All records are to be printed again exactly as they appear.

START TASK INPUTS

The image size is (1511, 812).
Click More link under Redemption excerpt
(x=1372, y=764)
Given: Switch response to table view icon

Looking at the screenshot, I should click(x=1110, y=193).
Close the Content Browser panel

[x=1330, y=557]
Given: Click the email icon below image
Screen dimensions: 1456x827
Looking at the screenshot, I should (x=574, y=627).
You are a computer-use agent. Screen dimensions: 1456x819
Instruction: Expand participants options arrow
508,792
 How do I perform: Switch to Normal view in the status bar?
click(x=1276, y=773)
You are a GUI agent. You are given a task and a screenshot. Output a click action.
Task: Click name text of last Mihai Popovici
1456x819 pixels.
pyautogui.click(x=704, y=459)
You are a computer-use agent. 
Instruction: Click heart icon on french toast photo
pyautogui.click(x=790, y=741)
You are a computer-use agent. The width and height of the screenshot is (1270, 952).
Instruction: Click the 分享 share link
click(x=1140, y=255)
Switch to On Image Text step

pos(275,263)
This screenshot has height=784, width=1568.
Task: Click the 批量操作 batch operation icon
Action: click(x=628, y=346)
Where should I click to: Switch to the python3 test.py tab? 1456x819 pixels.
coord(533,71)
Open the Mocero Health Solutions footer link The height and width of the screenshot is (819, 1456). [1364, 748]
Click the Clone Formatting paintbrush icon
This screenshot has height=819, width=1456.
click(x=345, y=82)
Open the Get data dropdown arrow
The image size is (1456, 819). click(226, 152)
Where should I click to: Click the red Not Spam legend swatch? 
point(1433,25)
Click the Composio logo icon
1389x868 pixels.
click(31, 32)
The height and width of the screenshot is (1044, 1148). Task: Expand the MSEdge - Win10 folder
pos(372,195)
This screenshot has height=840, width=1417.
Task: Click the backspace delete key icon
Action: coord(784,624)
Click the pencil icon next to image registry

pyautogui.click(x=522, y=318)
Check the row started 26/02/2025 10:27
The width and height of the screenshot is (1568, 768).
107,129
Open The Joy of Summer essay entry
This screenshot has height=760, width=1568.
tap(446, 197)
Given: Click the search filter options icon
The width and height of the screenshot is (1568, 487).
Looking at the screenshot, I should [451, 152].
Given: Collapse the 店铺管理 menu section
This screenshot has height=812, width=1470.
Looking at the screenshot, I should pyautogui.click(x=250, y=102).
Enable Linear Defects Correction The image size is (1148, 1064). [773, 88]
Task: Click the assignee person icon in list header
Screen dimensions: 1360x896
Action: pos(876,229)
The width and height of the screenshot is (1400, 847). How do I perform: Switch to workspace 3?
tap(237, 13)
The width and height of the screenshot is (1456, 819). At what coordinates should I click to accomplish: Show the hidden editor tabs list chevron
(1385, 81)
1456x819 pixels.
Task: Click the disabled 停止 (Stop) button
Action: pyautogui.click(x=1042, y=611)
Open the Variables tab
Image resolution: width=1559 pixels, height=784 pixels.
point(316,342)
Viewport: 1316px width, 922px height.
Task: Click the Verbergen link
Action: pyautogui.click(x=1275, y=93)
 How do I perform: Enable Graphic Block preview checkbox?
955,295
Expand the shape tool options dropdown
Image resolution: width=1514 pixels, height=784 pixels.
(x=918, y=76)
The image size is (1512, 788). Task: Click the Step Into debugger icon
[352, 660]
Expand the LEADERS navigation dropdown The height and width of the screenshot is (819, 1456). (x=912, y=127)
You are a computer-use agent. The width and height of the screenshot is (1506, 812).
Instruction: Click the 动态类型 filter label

END TASK INPUTS

- _SOLVED PROBLEM_
The image size is (1511, 812).
Click More link under Redemption excerpt
(x=1372, y=764)
Given: Switch response to table view icon

Looking at the screenshot, I should click(x=1110, y=193).
Close the Content Browser panel

[x=1330, y=557]
Given: Click the email icon below image
Screen dimensions: 1456x827
Looking at the screenshot, I should (x=574, y=627).
You are a computer-use agent. Screen dimensions: 1456x819
Instruction: Expand participants options arrow
508,792
 How do I perform: Switch to Normal view in the status bar?
click(x=1276, y=773)
You are a GUI agent. You are given a task and a screenshot. Output a click action.
Task: Click name text of last Mihai Popovici
1456x819 pixels.
pyautogui.click(x=704, y=459)
You are a computer-use agent. 
Instruction: Click heart icon on french toast photo
pyautogui.click(x=790, y=741)
You are a computer-use agent. The width and height of the screenshot is (1270, 952).
Instruction: Click the 分享 share link
click(x=1140, y=255)
Switch to On Image Text step

pos(275,263)
This screenshot has height=784, width=1568.
Task: Click the 批量操作 batch operation icon
Action: click(x=628, y=346)
Where should I click to: Switch to the python3 test.py tab? 1456x819 pixels.
coord(533,71)
Open the Mocero Health Solutions footer link The height and width of the screenshot is (819, 1456). [1364, 748]
Click the Clone Formatting paintbrush icon
This screenshot has height=819, width=1456.
click(x=345, y=82)
Open the Get data dropdown arrow
The image size is (1456, 819). click(226, 152)
Where should I click to: Click the red Not Spam legend swatch? 
point(1433,25)
Click the Composio logo icon
1389x868 pixels.
click(31, 32)
The height and width of the screenshot is (1044, 1148). Task: Expand the MSEdge - Win10 folder
pos(372,195)
This screenshot has height=840, width=1417.
Task: Click the backspace delete key icon
Action: coord(784,624)
Click the pencil icon next to image registry

pyautogui.click(x=522, y=318)
Check the row started 26/02/2025 10:27
The width and height of the screenshot is (1568, 768).
107,129
Open The Joy of Summer essay entry
This screenshot has height=760, width=1568.
tap(446, 197)
Given: Click the search filter options icon
The width and height of the screenshot is (1568, 487).
Looking at the screenshot, I should [451, 152].
Given: Collapse the 店铺管理 menu section
This screenshot has height=812, width=1470.
Looking at the screenshot, I should pyautogui.click(x=250, y=102).
Enable Linear Defects Correction The image size is (1148, 1064). [773, 88]
Task: Click the assignee person icon in list header
Screen dimensions: 1360x896
Action: pos(876,229)
The width and height of the screenshot is (1400, 847). How do I perform: Switch to workspace 3?
tap(237, 13)
The width and height of the screenshot is (1456, 819). At what coordinates should I click to accomplish: Show the hidden editor tabs list chevron
(1385, 81)
1456x819 pixels.
Task: Click the disabled 停止 (Stop) button
Action: pyautogui.click(x=1042, y=611)
Open the Variables tab
Image resolution: width=1559 pixels, height=784 pixels.
point(316,342)
Viewport: 1316px width, 922px height.
Task: Click the Verbergen link
Action: pyautogui.click(x=1275, y=93)
 How do I perform: Enable Graphic Block preview checkbox?
955,295
Expand the shape tool options dropdown
Image resolution: width=1514 pixels, height=784 pixels.
(x=918, y=76)
The image size is (1512, 788). Task: Click the Step Into debugger icon
[352, 660]
Expand the LEADERS navigation dropdown The height and width of the screenshot is (819, 1456). (x=912, y=127)
You are a computer-use agent. The width and height of the screenshot is (1506, 812).
Instruction: Click the 动态类型 filter label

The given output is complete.